Doge a fait face à un examen minutieux des experts juridiques et des dirigeants politiques. L'un des aspects les plus controversés de l'initiative est sa structure directive. Bien que Donald Trump ait publiquement déclaré que l'homme d'affaires Elon Musk est «aux commandes» de Doge et s'est présenté comme son porte-parole lors de réunions avec d'autres membres du gouvernement, la Maison Blanche a nié que Musk ait une autorité officielle au sein de l'initiative. En outre, des préoccupations concernant les conflits d'intérêts ont émergé en raison du traitement commercial de Musk auprès du gouvernement fédéral, y compris des milliards de dollars de contrats gouvernementaux accordés à leurs entreprises (SpaceX, Tesla, X, entre autres).

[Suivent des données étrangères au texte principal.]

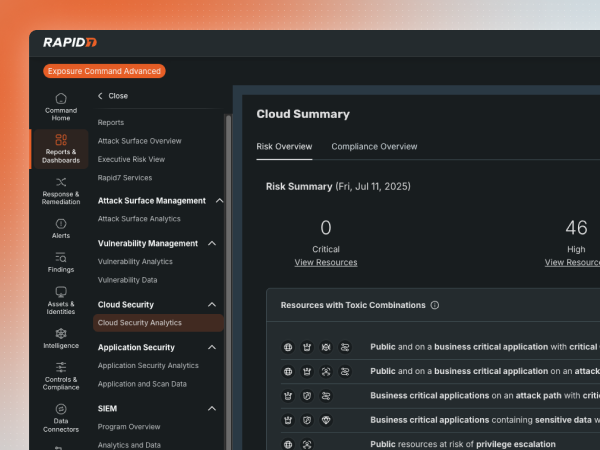Collapse the Attack Surface Management section

click(219, 201)
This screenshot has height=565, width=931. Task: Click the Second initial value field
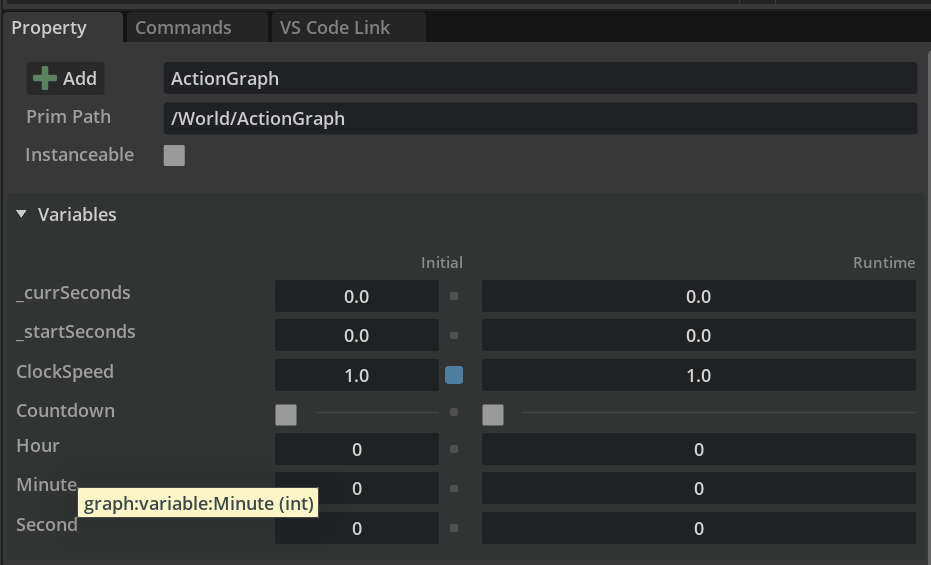click(357, 528)
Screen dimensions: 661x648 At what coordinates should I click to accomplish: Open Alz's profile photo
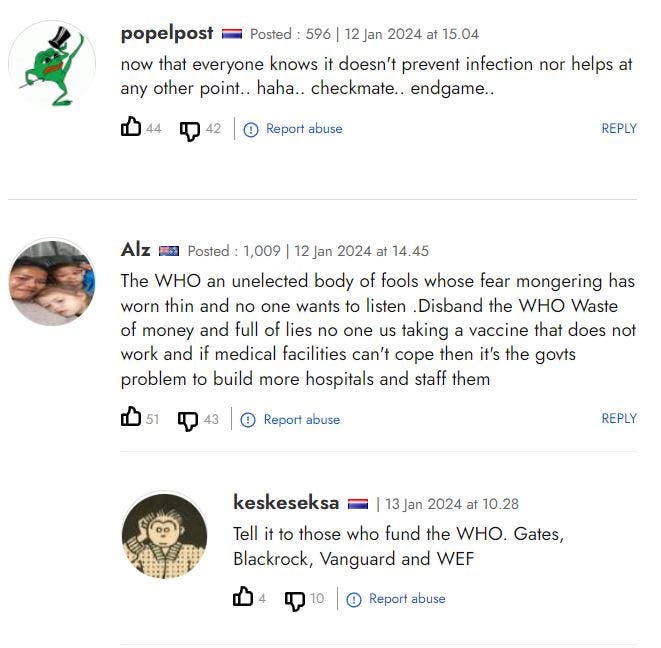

Parmi les critiques, il est mentionné que Doge opère en dehors des limites constitutionnelles lorsque vous essayez de prendre des décisions budgétaires unilatérales, un pouvoir qui est constitutionnellement réservé au Congrès. Les juristes ont averti qu'une crise constitutionnelle arrive, car ni le Doge ni le président n'ont le pouvoir de réduire unilatéralement les dépenses publiques.
Exigences
Le Doge fait actuellement face à de multiples demandes, principalement axés sur sa prétendue exceptionnelle dans la restructuration du gouvernement. Les batailles juridiques comprennent:
- Disputes de licenciements: les syndicats fédéraux des employés ont déposé des demandes pour bloquer les licenciements en masse, l'argument selon lequel les licenciements violent les lois fédérales sur l'emploi.

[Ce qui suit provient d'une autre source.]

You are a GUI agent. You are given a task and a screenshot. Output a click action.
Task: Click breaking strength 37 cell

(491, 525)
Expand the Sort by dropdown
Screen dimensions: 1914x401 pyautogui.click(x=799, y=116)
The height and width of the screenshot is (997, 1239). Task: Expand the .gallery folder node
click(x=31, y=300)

- Accès aux systèmes fédéraux: les experts juridiques ont alerté l'accès des DOGE à des informations classifiées, en particulier dans des organisations telles que le Département d'État et le National Recognition Office (NRO).

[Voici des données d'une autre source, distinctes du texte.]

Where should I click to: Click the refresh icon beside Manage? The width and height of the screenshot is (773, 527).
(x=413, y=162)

- Les différends pour la résiliation des contrats: plusieurs organisations – parmi lesquelles l'Union américaine des libertés civiles (ACLU) et le Union nationale des employés du Trésor (NTEU) – ont contesté la résiliation des contrats fédéraux, alléguant la fausse déclaration de l'épargne et la violation des garanties procédurales.
- Questions de transparence: L'exemption des DOGE des lois sur la diffusion publique a provoqué des actions en justice par les organisations de surveillance qui exigent des responsabilités.
- La violation de la séparation des pouvoirs: une décision judiciaire récente a déterminé que l'élimination de l'USAID sans l'approbation du Congrès a violé la Constitution.
- Une mauvaise utilisation de la force: l'occupation de l'USIP par Doge a été critiquée pour l'utilisation de la police armée pour expulser les employés de l'institution, suscitant une inquiétude concernant la légalité de ces actions.
- Underlight aux citoyens vulnérables: l'élimination de l'accès téléphonique à la sécurité sociale et les changements dans les mesures de sécurité bancaire ont été remis en question par des organisations telles que l'AARP, qui mettent en garde contre l'impact négatif des personnes âgées.
Alors que de nombreux républicains soutiennent l'initiative et l'ont indiqué comme une mesure nécessaire pour réduire ce qu'ils ont appelé les «déchets du gouvernement», les démocrates et certains experts juridiques l'ont critiquée comme une excession inconstitutionnelle. Le sénateur Bernie Sanders a initialement exprimé son intérêt pour les coupes du budget de la défense proposées par le Doge, mais a ensuite dénoncé toute l'initiative comme illégale et nocive pour les employés fédéraux. Les manifestations contre Doge ont explosé dans tout le pays, avec des manifestants qui accusent l'initiative d'être un «coup d'État d'entreprise» conçu pour éroder les emplois du secteur public et consolider le pouvoir parmi les entreprises privées.